Pero Outworld no se entiende solo desde lo visual. La música también es parte esencial del concepto. Lejos de sets predefinidos, Klangkuenstler construye cada presentación en tiempo real, guiado por energía y narrativa. “Nunca planifico mis sets… necesito tener las canciones ordenadas, pero decido en el momento qué tocar” . Para esta edición, preparó cerca de cincuenta tracks nuevos, entre material comprado y edits propios, manteniendo una identidad marcada por el hard techno con estética old school.

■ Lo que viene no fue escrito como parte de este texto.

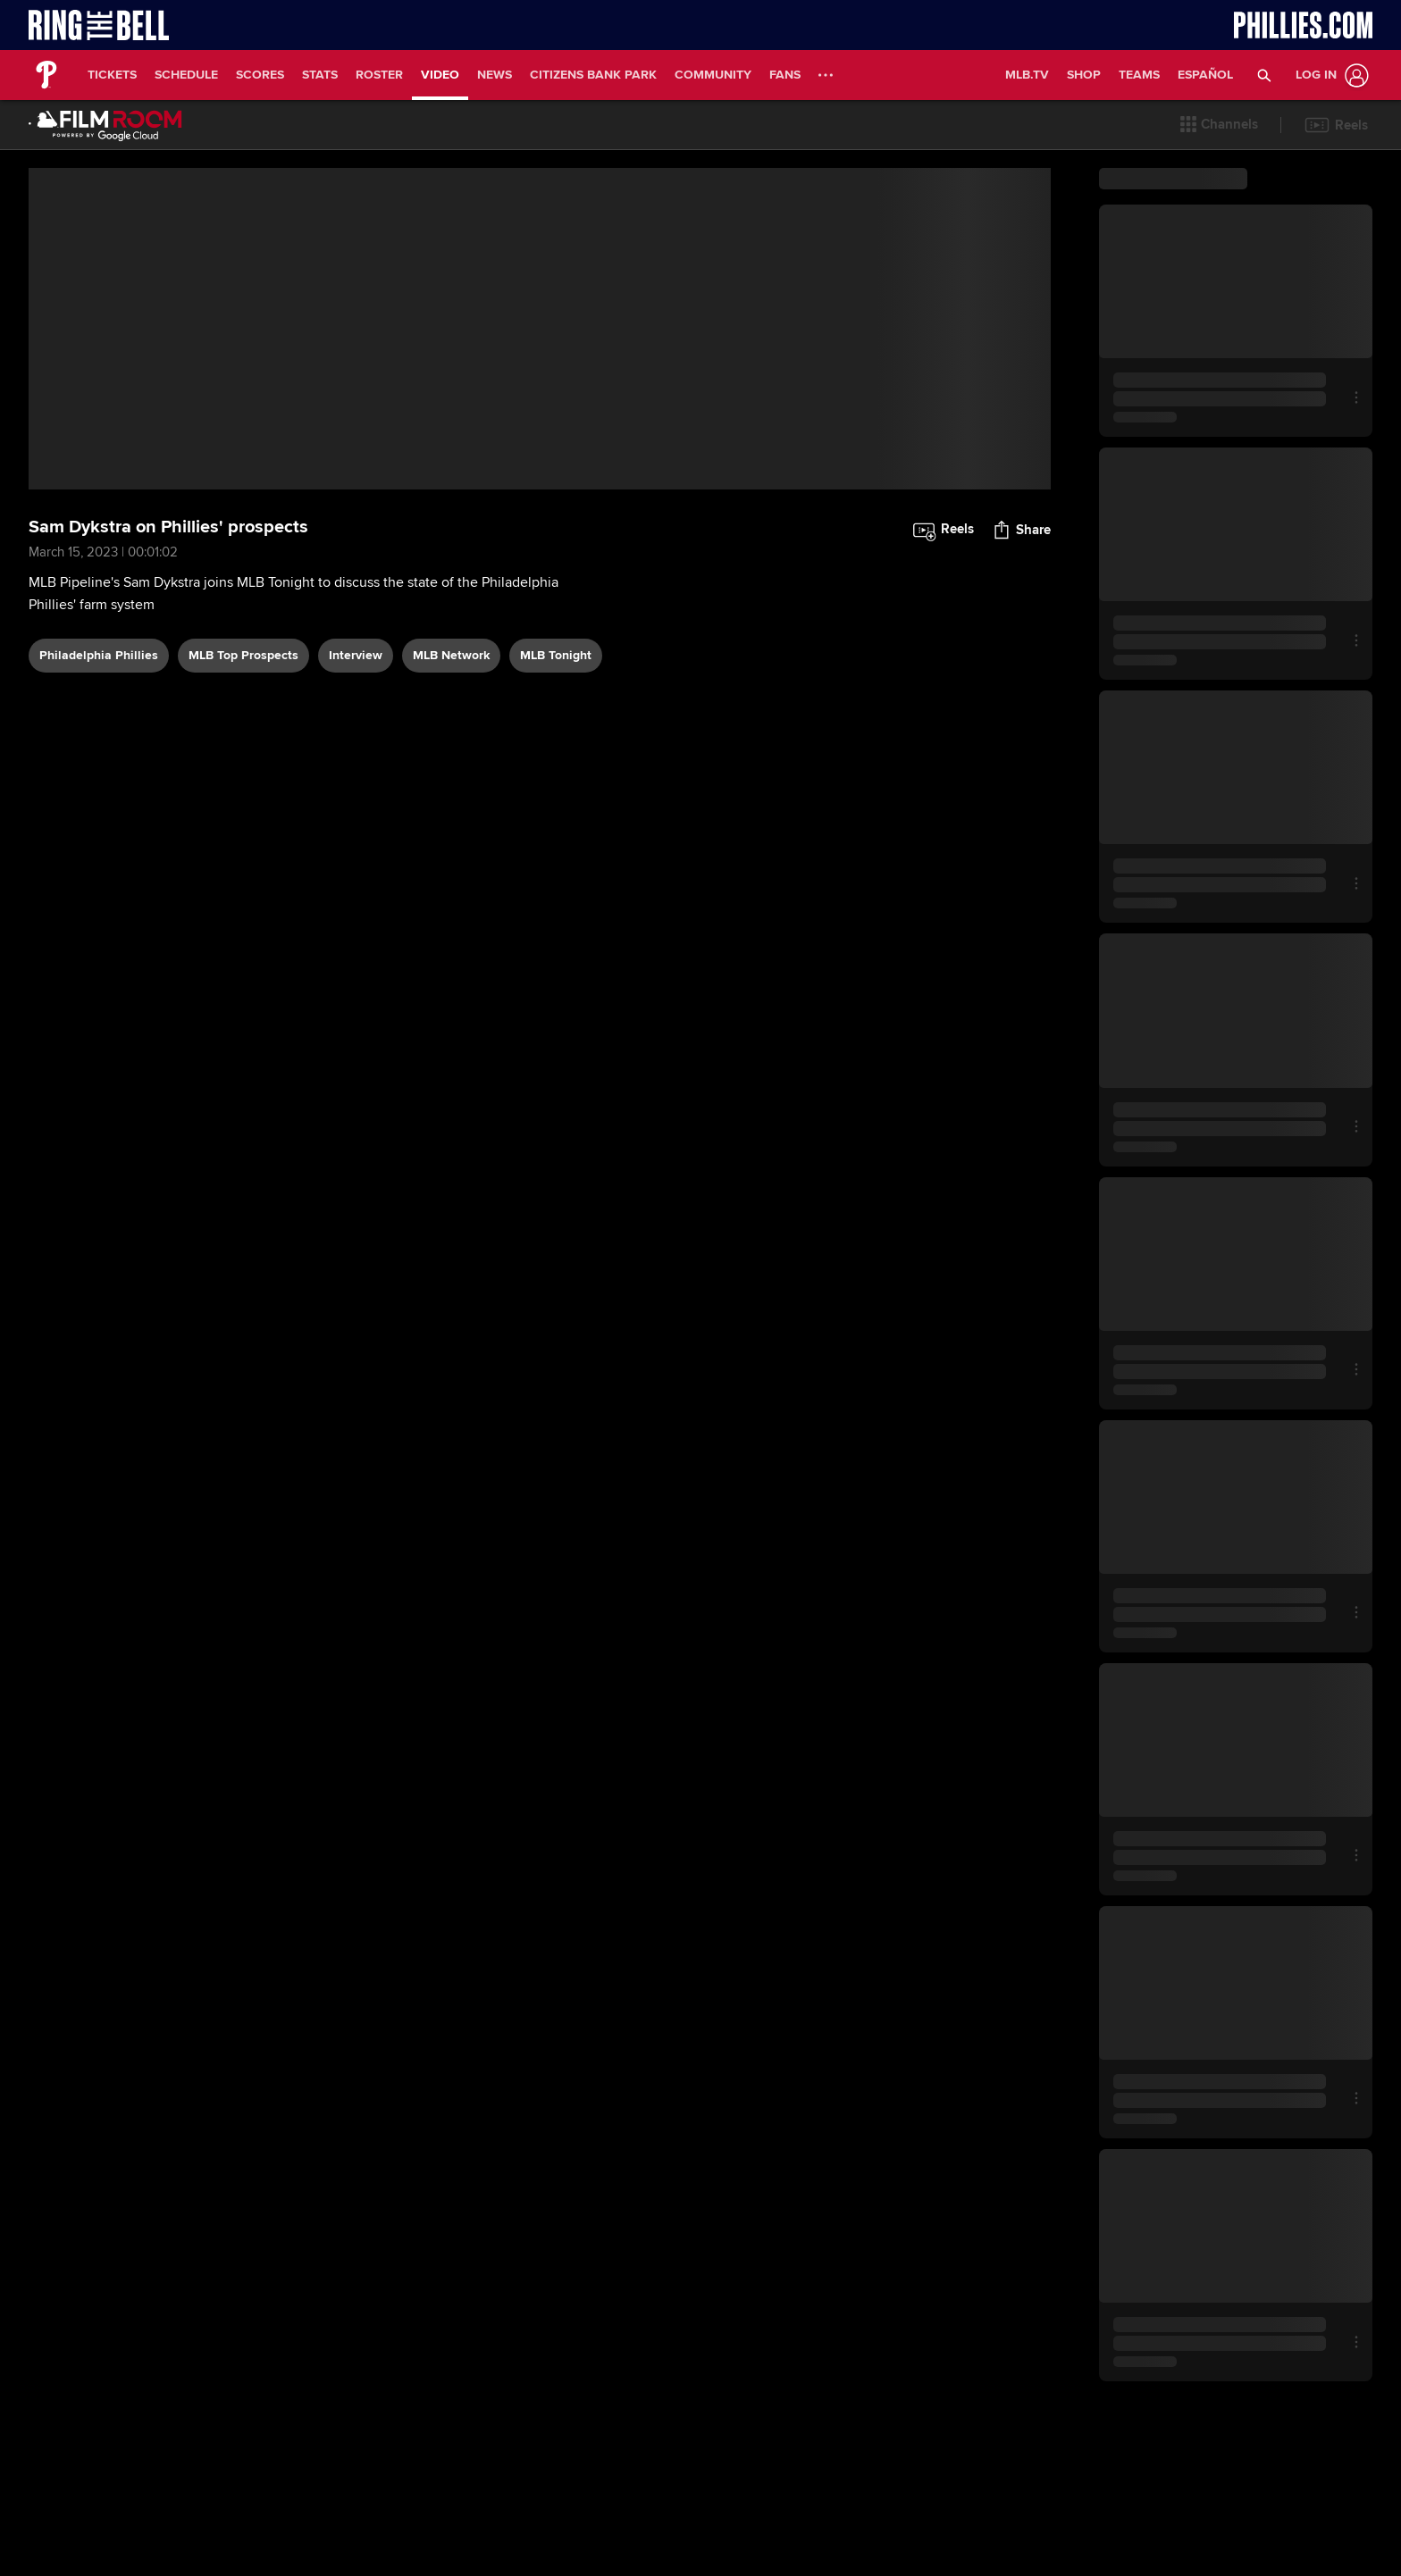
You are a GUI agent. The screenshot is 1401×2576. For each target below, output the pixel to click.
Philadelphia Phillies (98, 908)
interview (355, 908)
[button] (1264, 75)
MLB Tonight (555, 908)
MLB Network (451, 908)
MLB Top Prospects (243, 908)
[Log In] (1328, 75)
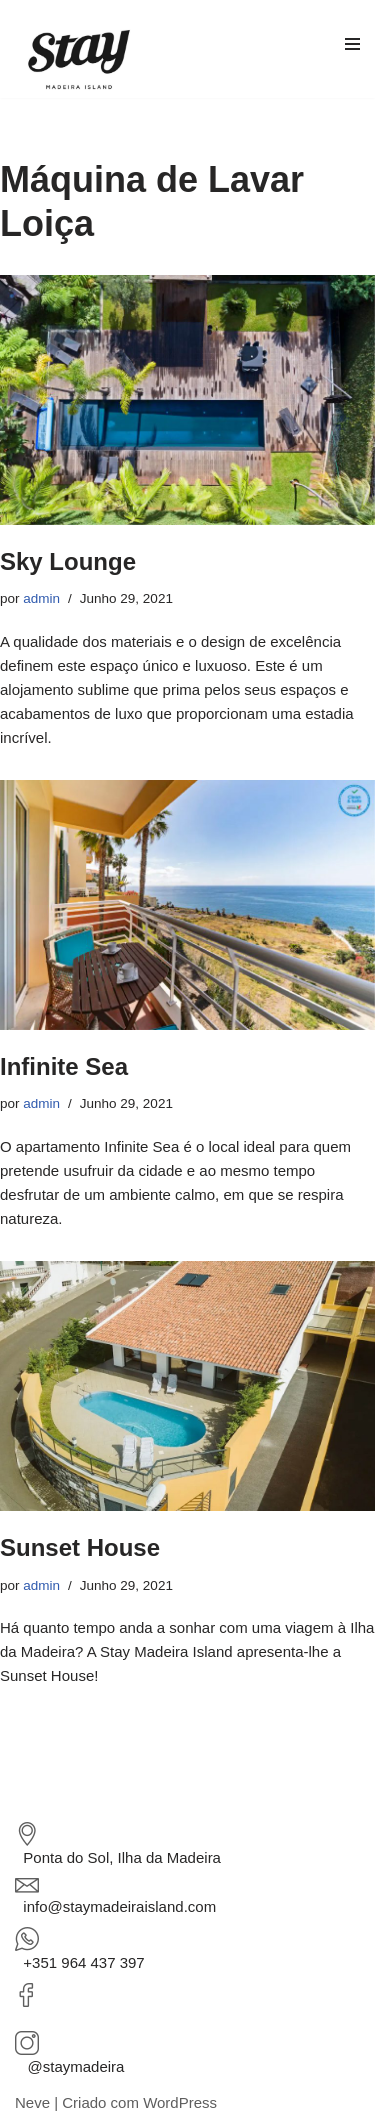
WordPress (180, 2102)
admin (41, 598)
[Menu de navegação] (345, 49)
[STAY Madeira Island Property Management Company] (84, 59)
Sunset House (80, 1547)
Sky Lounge (68, 561)
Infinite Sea (64, 1066)
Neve (32, 2102)
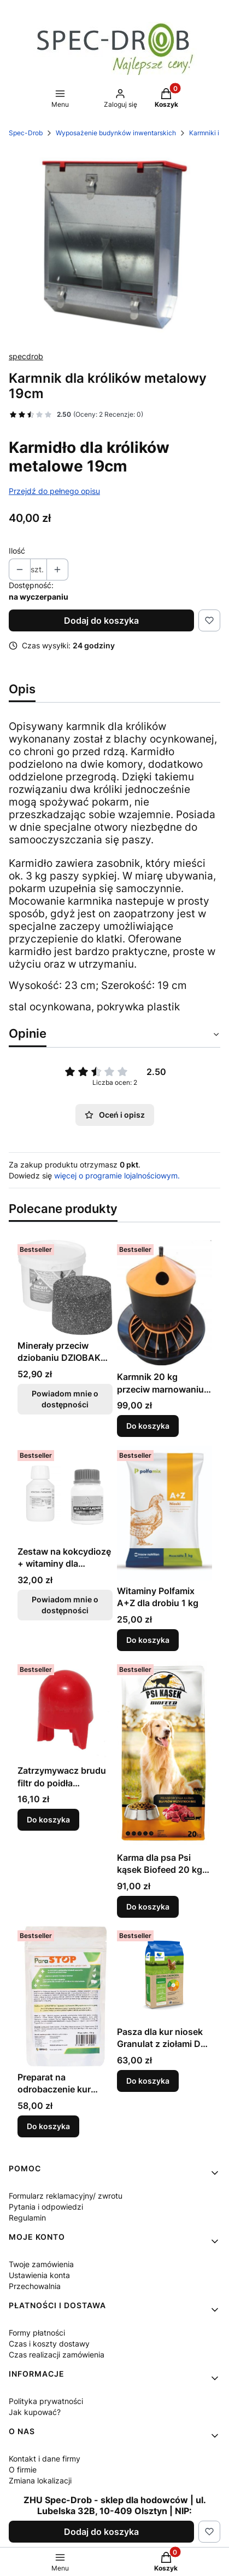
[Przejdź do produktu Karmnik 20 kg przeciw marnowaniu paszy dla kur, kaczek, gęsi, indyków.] (164, 1303)
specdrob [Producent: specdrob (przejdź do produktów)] (26, 356)
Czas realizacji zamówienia (56, 2354)
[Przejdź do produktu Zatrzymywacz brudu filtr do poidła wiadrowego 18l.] (65, 1710)
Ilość (17, 550)
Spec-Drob (26, 133)
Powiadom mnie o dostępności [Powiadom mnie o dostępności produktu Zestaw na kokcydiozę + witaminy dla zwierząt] (65, 1605)
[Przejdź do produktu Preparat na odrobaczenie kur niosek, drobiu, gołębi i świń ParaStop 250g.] (65, 1996)
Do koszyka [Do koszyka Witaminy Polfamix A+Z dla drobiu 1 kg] (147, 1640)
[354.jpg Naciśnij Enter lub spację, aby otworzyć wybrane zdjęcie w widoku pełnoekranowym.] (114, 245)
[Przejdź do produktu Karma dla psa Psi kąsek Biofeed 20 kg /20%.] (164, 1753)
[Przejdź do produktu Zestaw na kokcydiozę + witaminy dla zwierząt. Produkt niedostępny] (65, 1493)
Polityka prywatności (46, 2401)
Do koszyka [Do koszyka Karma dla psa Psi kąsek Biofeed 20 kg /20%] (147, 1906)
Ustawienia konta (39, 2275)
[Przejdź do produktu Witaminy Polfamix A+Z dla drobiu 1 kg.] (164, 1513)
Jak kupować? (35, 2412)
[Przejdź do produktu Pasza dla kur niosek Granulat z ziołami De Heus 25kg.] (164, 1973)
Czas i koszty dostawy (49, 2343)
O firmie (23, 2469)
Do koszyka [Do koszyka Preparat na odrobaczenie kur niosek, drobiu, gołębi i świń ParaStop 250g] (48, 2126)
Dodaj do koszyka (101, 620)
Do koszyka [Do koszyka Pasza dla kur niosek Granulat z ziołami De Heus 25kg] (147, 2080)
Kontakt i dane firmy (44, 2458)
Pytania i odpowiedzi (46, 2206)
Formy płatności (37, 2332)
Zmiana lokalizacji (40, 2480)
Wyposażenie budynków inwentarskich (116, 133)
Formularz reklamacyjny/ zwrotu (65, 2195)
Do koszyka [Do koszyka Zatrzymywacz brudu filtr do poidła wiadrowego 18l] (48, 1819)
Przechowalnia (35, 2286)
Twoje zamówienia (41, 2264)
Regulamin (27, 2217)
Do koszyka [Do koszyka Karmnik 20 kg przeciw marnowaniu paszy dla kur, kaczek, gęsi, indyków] (147, 1425)
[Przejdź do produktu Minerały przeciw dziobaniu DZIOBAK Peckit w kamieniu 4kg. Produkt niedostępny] (65, 1287)
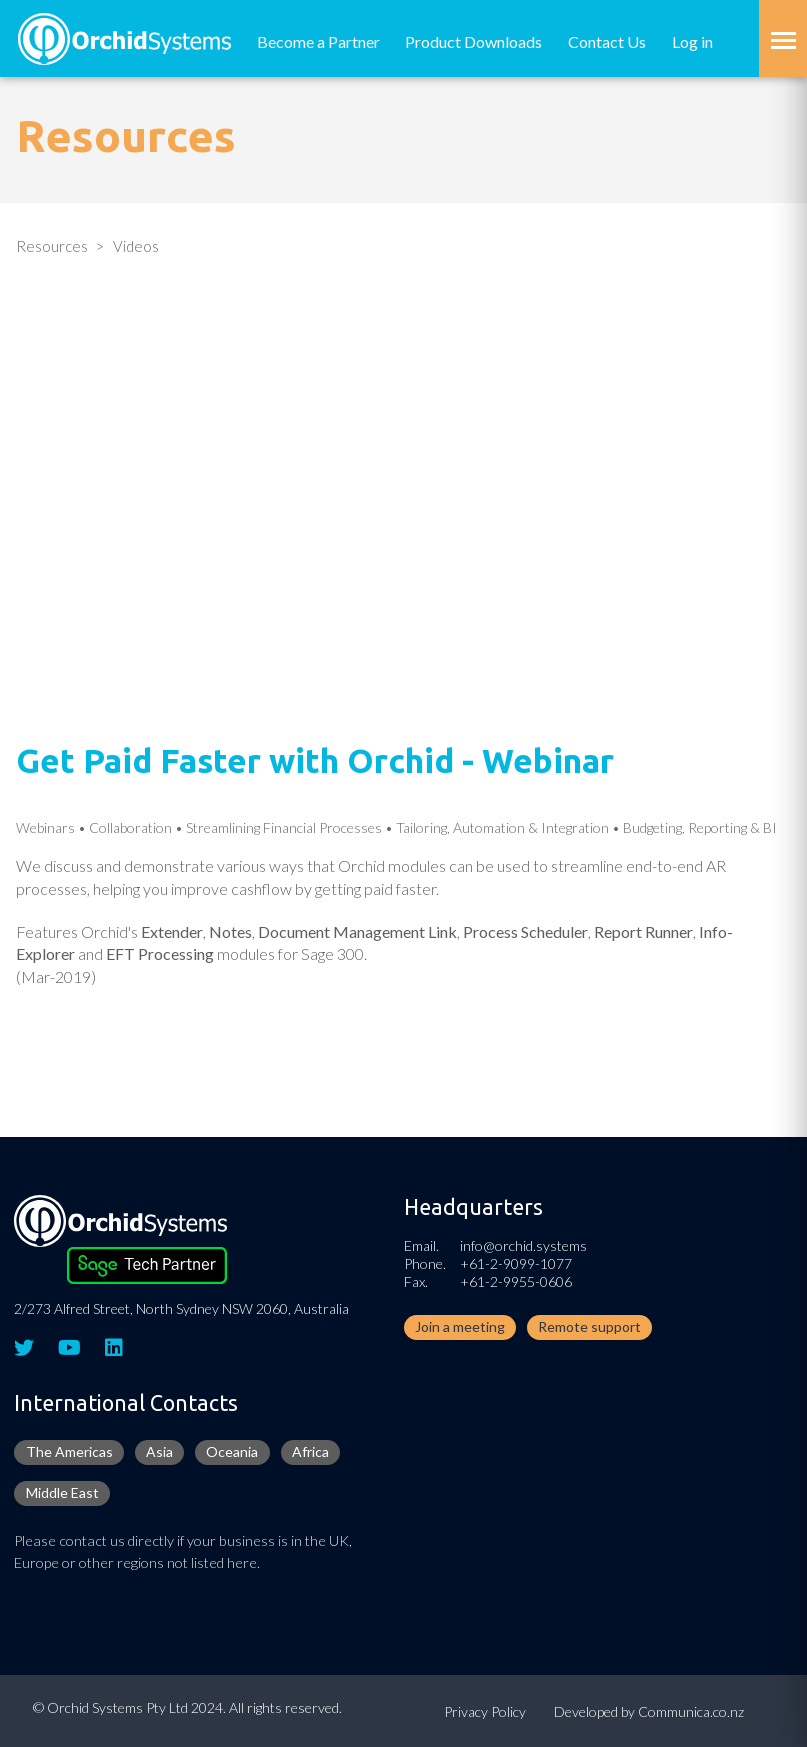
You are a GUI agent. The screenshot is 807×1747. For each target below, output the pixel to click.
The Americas (69, 1451)
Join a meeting (460, 1326)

Ese enfoque también implica reinterpretar su propio catálogo: “Incluso edité tracks antiguos de tech house de hace 10 años y los convertí en techno minimalista para el warm up”. Una lógica que refuerza la idea de que Outworld no es un show repetible, sino una experiencia que evoluciona en cada edición.

“Esto es más que una fiesta, es una experiencia (…) pienso todos los días en cómo hacerla especial para la gente”, explica Klangkuenstler. Desde la cantidad de baños hasta la fluidez del acceso, cada decisión responde a esa lógica. Y aunque la presión es constante —15 mil personas, expectativas distintas, variables fuera de control—, el resultado final parece justificar todo.

Outworld Madrid también marcó el final de una etapa. Tras tres años consecutivos en IFEMA, el proyecto no regresará a este venue, con la mira puesta en un nuevo espacio que permita seguir expandiendo su propuesta a nivel técnico y creativo.

El siguiente paso, sin embargo, no se limita a una ciudad. La ambición es global. “Me encantaría llevar Outworld a Argentina, Asia o Australia… estamos trabajando en eso, pero es un proceso que hay que construir paso a paso”, menciona Klangkuenstler.